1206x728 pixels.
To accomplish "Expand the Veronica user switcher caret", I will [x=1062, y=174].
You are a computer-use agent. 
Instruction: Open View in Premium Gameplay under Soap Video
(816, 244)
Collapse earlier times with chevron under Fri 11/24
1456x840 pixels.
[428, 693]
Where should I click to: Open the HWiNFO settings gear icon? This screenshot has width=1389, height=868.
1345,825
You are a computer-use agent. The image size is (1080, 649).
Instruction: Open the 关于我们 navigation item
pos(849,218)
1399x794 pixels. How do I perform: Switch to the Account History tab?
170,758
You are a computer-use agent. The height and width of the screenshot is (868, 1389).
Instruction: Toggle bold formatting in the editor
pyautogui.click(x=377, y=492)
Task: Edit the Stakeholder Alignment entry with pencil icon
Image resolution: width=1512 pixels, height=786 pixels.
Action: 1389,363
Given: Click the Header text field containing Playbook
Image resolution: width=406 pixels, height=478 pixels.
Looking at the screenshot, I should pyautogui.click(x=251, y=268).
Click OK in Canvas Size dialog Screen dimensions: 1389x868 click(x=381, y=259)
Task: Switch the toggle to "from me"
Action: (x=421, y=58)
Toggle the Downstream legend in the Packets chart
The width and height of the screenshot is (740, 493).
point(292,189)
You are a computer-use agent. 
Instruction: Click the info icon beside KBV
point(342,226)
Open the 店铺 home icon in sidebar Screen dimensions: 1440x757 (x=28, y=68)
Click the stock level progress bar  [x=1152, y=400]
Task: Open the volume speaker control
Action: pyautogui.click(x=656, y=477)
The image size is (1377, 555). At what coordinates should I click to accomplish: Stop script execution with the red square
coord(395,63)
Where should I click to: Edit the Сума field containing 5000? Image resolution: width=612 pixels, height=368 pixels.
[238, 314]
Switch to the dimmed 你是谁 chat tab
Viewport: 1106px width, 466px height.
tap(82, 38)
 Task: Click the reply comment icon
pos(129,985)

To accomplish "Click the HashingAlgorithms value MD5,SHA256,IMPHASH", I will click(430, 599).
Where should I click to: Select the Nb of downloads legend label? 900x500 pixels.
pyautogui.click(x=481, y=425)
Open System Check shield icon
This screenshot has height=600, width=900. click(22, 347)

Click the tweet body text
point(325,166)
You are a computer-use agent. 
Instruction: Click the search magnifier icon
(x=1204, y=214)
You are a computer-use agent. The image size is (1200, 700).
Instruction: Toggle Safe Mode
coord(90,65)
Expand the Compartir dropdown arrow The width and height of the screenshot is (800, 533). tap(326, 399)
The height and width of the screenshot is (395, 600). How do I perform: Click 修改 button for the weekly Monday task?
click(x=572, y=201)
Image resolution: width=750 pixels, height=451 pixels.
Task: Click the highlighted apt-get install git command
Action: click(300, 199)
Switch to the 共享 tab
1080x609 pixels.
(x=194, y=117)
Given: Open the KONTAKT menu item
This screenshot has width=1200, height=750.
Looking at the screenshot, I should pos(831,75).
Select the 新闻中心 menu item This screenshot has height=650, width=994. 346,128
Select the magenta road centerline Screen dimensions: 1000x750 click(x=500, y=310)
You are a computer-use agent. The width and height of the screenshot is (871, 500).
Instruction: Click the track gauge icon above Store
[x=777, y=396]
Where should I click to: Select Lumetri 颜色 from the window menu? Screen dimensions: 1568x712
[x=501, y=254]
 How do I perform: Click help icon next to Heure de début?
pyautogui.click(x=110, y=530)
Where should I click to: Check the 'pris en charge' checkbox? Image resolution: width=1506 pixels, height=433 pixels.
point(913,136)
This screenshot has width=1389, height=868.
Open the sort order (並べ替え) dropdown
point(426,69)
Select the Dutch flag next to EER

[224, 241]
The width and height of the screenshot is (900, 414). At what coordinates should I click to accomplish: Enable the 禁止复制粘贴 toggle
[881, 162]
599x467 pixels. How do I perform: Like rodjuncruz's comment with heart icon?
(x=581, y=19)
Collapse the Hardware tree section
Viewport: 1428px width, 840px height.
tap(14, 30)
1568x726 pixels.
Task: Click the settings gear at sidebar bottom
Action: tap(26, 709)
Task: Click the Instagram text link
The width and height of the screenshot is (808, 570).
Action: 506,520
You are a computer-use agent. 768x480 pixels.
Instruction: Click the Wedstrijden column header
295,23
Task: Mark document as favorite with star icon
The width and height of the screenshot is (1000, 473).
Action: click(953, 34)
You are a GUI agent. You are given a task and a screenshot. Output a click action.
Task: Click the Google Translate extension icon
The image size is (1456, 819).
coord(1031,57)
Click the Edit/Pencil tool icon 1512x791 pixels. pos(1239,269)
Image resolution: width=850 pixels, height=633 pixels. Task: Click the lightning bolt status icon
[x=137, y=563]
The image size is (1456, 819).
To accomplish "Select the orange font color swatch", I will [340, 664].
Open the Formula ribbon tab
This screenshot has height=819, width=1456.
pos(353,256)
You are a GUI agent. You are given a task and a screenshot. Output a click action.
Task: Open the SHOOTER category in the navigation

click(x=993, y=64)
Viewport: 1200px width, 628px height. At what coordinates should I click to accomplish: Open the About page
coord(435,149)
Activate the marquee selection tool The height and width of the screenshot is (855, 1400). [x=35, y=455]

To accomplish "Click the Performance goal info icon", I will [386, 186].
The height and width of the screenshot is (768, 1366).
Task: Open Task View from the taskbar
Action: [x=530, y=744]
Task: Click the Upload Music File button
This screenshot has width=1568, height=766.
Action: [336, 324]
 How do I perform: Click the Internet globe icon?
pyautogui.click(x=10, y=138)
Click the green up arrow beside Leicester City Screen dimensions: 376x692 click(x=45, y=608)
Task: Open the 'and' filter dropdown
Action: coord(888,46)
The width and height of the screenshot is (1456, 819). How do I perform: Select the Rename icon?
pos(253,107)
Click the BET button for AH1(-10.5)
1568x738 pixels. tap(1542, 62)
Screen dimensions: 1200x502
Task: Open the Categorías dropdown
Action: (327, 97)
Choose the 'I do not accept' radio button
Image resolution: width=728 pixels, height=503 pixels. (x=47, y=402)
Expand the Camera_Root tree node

= = =

▶ [EXERCISE BRIEF] Return every line of the records that contains the string "item", matching case exactly.

▶ [THE SOLUTION]
Instruction: Open the 关于我们 navigation item
Given: Open the KONTAKT menu item
Select the 新闻中心 menu item This screenshot has height=650, width=994. 346,128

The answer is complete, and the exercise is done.